Voyager Internet CEO, Seeby Woodhouse, is reminding Kiwi consumers that there’s a lot more choice available than what’s represented in the Consumer survey.
Seeby said: “New Zealanders are fortunate that they aren’t forced to just choose between two or three big providers. There are smaller providers in the market, like us, who offer a more personalised, boutique customer service experience.”
With 15,000 residential and business broadband customers, Voyager Internet is one of the more ‘boutique’ internet providers who isn’t included in Consumer’s survey, and according to Seeby, not been grouped with the bigger players is a positive rather than a negative.
Seeby said, “We see the larger telco’s get pulled up for long wait times, slow speeds, and poor customer service, despite them spending millions of dollars telling people they are the fastest, the cheapest, and the best at customer service. If that’s what it means to be a big telco, we’d rather stay as we are! We don’t spend millions on advertising; we choose to put our profits back into the company in terms of staff training and investing in new and innovative technologies, and our personalised and technical customer service, we believe, is what sets us apart.”

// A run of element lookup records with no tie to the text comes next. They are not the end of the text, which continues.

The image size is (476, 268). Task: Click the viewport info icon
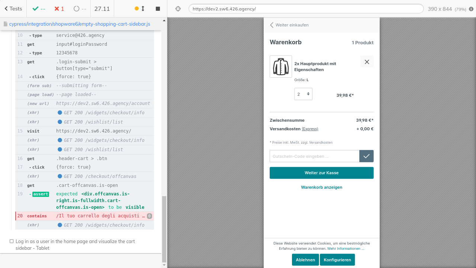pyautogui.click(x=471, y=9)
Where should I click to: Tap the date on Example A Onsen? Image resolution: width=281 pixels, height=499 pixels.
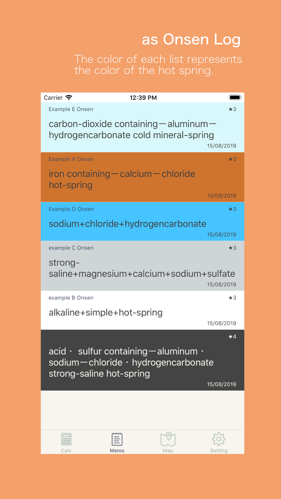pyautogui.click(x=221, y=196)
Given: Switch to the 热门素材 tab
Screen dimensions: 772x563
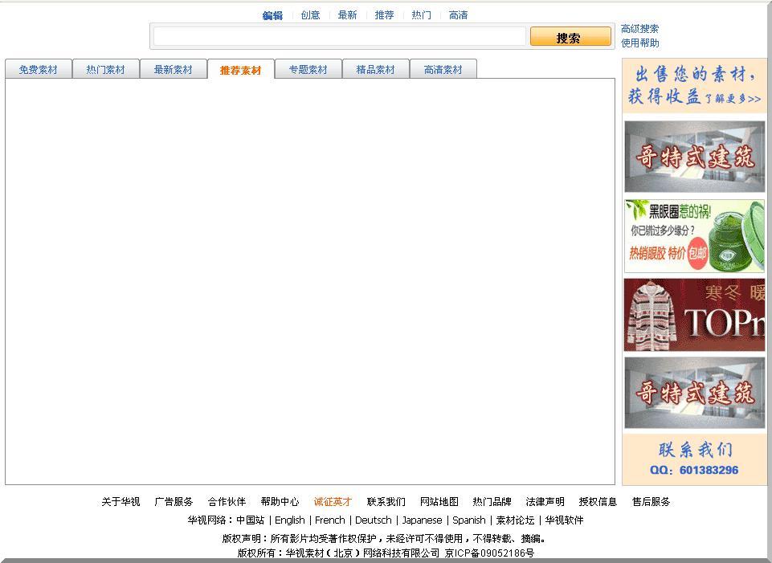Looking at the screenshot, I should pos(106,70).
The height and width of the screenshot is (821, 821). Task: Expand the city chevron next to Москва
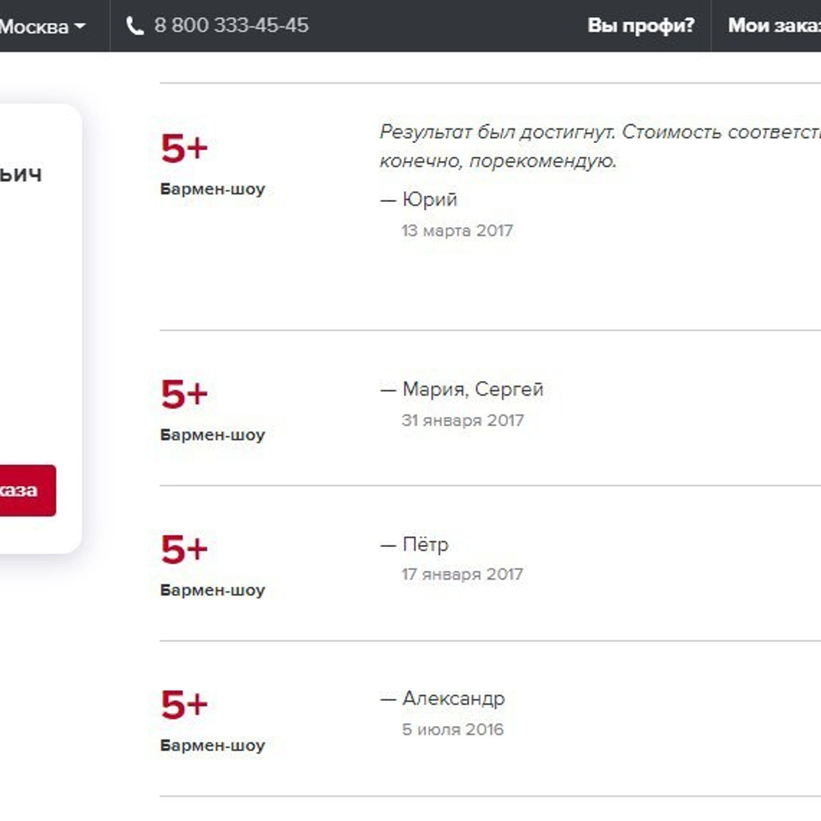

“In terms of measuring customer service, we hold ourselves accountable with open reviews on our social media and Google pages and more recently with an NPS survey as part of our onboarding process for new customers.”
NPS stands for Net Promoter Score, it’s a globally used method of measuring how likely a customer is to recommend an organisation, based on a scale of -100 to +100. According to research agency Perceptive, the average NPS score for an Internet Service Provider in New Zealand is -1. Voyager is currently recording a score of +58.
Seeby said, “We implemented NPS scoring to benchmark ourselves and identify areas for improvement, and although we already had confidence in our product and customer service, even we were a little surprised at such a high score. We’re viewed as a small provider in New Zealand, yet our NPS score puts us in the same league as some of the world’s leading companies.”
According to QuestionPro, an NPS score over 50 is considered ‘excellent’, a rare descriptor for telecom companies. Other organisations who share Voyager’s 50 – 80 space include Amazon, BMW, and Apple, as reported by Index NPS.